Diffusion Policy: Using denoising diffusion models to model multimodal action distributions, see Diffusion Policy
VLA Models: Combining vision-language foundation models with action prediction, see VLA Models
Data Scaling: Large-scale data collection through better teleoperation systems, see Teleoperation and Data Collection
Cross-embodiment Transfer: Transferring imitation learning policies across different robot morphologies

References

Pomerleau, D. (1989). ALVINN: An Autonomous Land Vehicle in a Neural Network. NeurIPS.
Ross, S., Gordon, G., & Bagnell, D. (2011). A Reduction of Imitation Learning and Structured Prediction to No-Regret Online Learning.
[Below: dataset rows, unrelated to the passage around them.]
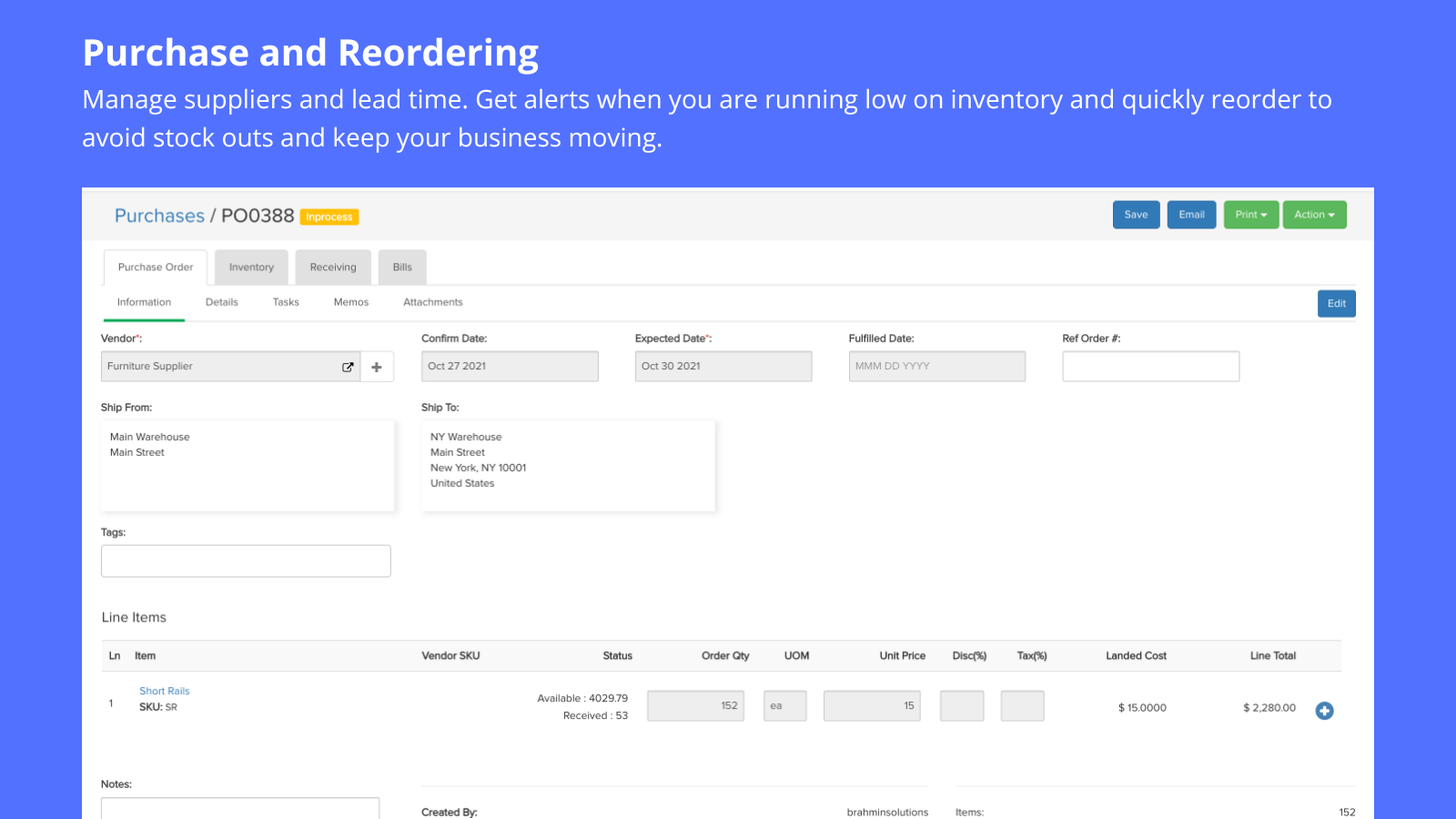Click the Save button
This screenshot has height=819, width=1456.
coord(1136,215)
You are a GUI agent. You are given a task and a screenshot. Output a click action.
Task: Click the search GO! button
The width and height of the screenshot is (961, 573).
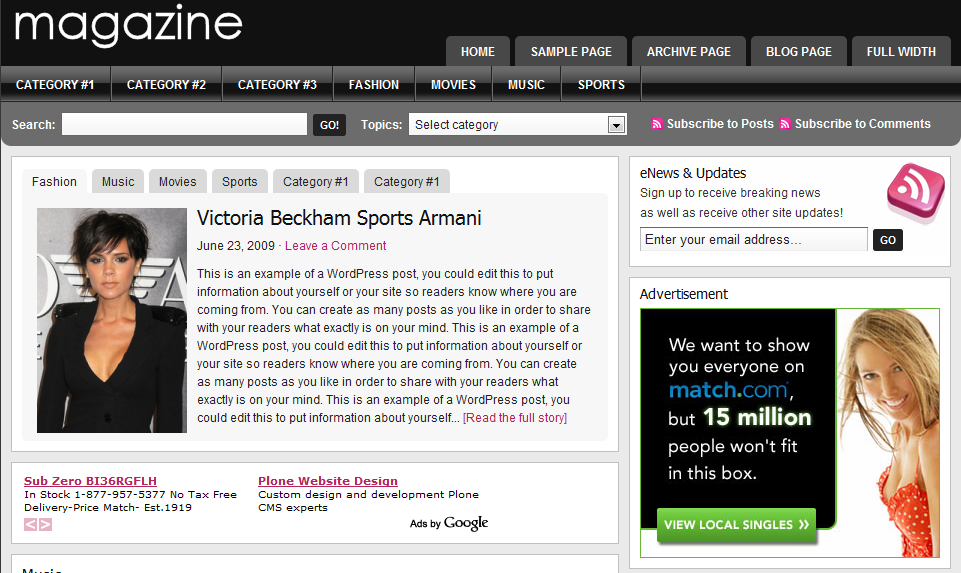click(x=329, y=125)
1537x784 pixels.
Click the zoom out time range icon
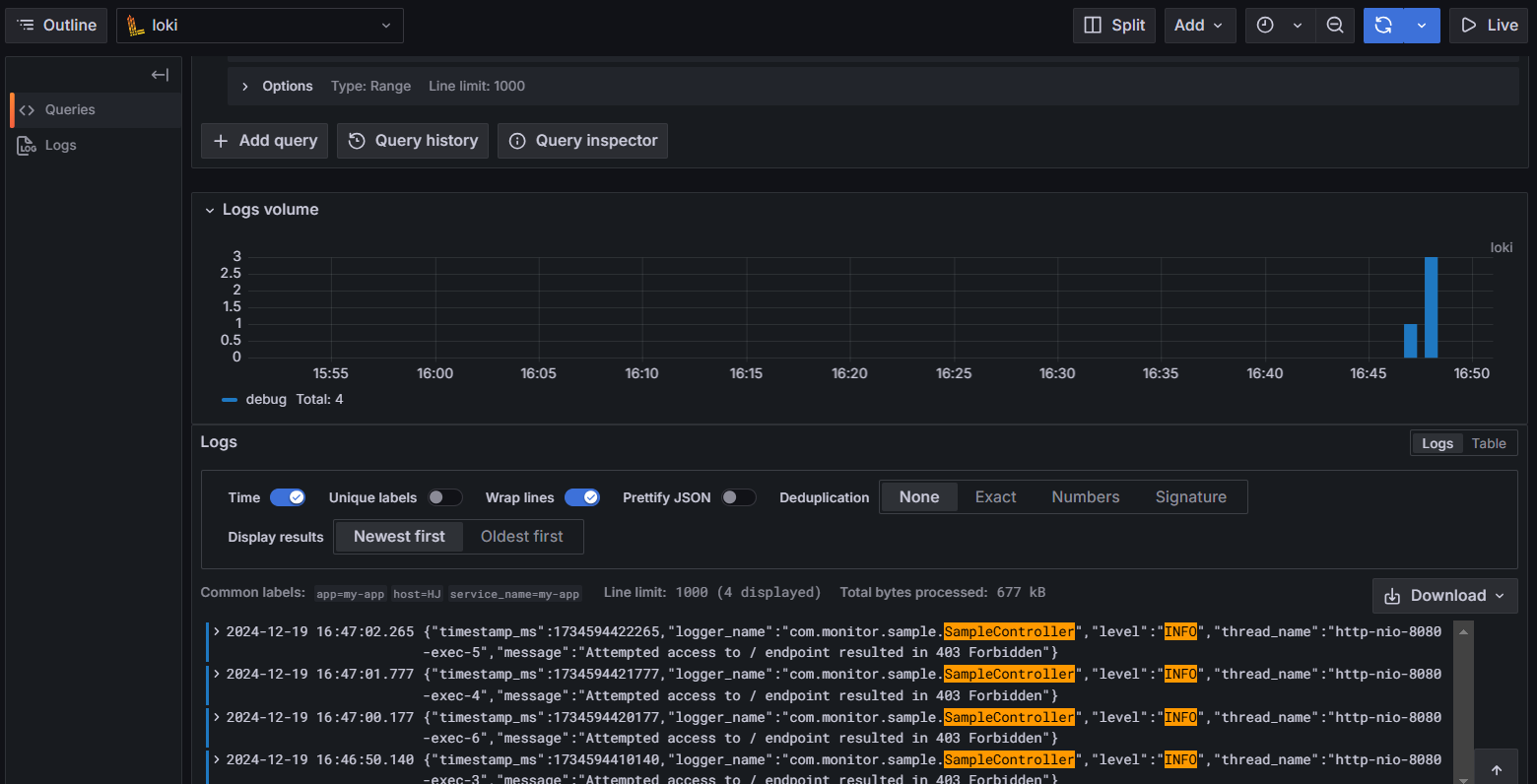[x=1335, y=26]
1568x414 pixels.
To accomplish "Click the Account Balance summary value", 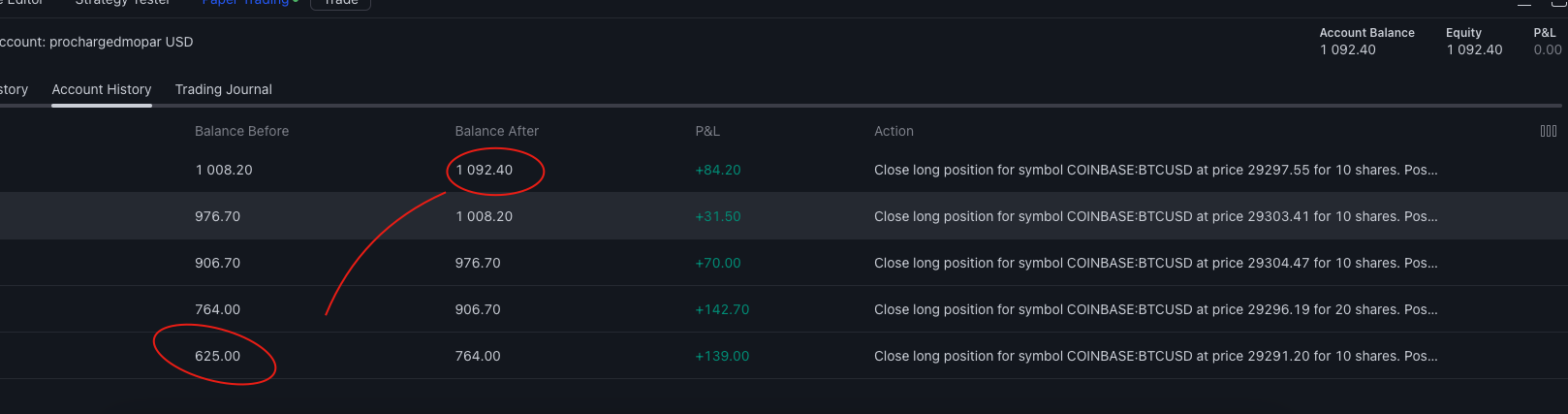I will click(x=1347, y=49).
AISTATS.
Ziebart, B., et al. (2008). Maximum Entropy Inverse Reinforcement Learning. AAAI.
Ho, J. & Ermon, S. (2016). Generative Adversarial Imitation Learning. NeurIPS.
Zhao, T., et al. (2023). Learning Fine-Grained Bimanual Manipulation with Low-Cost Hardware. RSS.
Chi, C., et al. (2023). Diffusion Policy: Visuomotor Policy Learning via Action Diffusion. RSS.